Pick a multimodal embedding model and the first number anyone quotes is its ImageNet zero-shot accuracy. It is the headline on every model card, the column everyone sorts by, the figure that decided which model your team will index a million documents with. For multimodal RAG, it is close to irrelevant — and optimizing for it quietly doubles your infrastructure.

The benchmark measures the wrong job

ImageNet zero-shot accuracy asks a classification question: shown an image, can the model pick the right phrase from a fixed list of labels? That is a real skill, and the CLIP lineage is genuinely good at it. But retrieval is a different job. RAG asks the model to take a query and rank thousands of candidate passages or images by relevance, then hand the top few to a language model. A model can recognize a cat with 80% zero-shot accuracy and still be mediocre at retrieving the paragraph sitting next to the cat.
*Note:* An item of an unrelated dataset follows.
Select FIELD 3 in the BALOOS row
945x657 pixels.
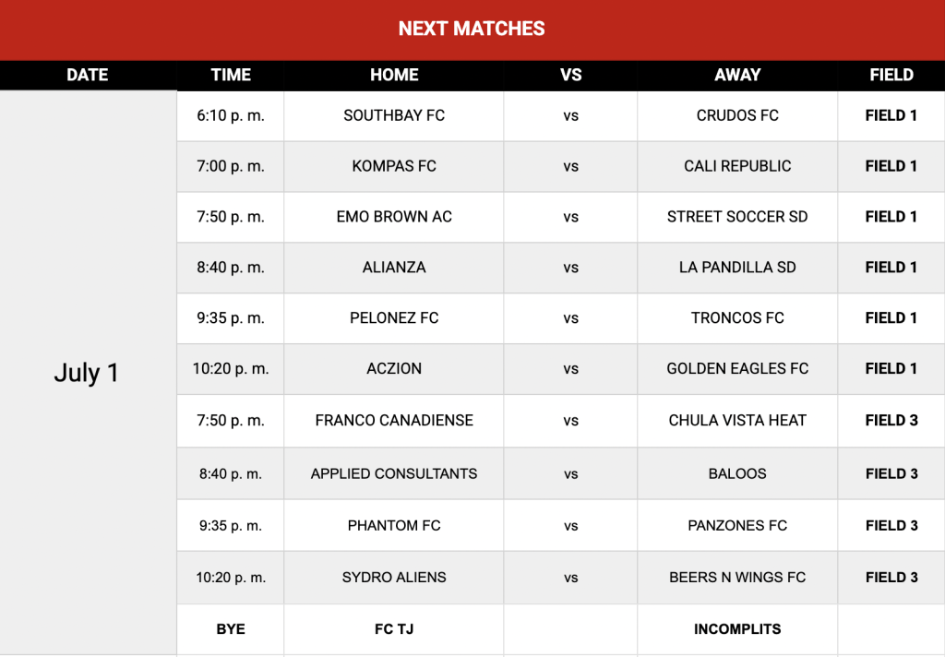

A CLIP score tells you the model can name a picture. It says nothing about whether it can find the document.

The skill RAG actually needs is twofold: strong cross-modal retrieval (a text query finds the right image, and vice versa) and strong text-to-text retrieval (a text query finds the right passage). Most corpora are mostly text with images sprinkled in. If your embedder is great cross-modal but weak text-to-text, you have not solved retrieval — you have solved a quarter of it.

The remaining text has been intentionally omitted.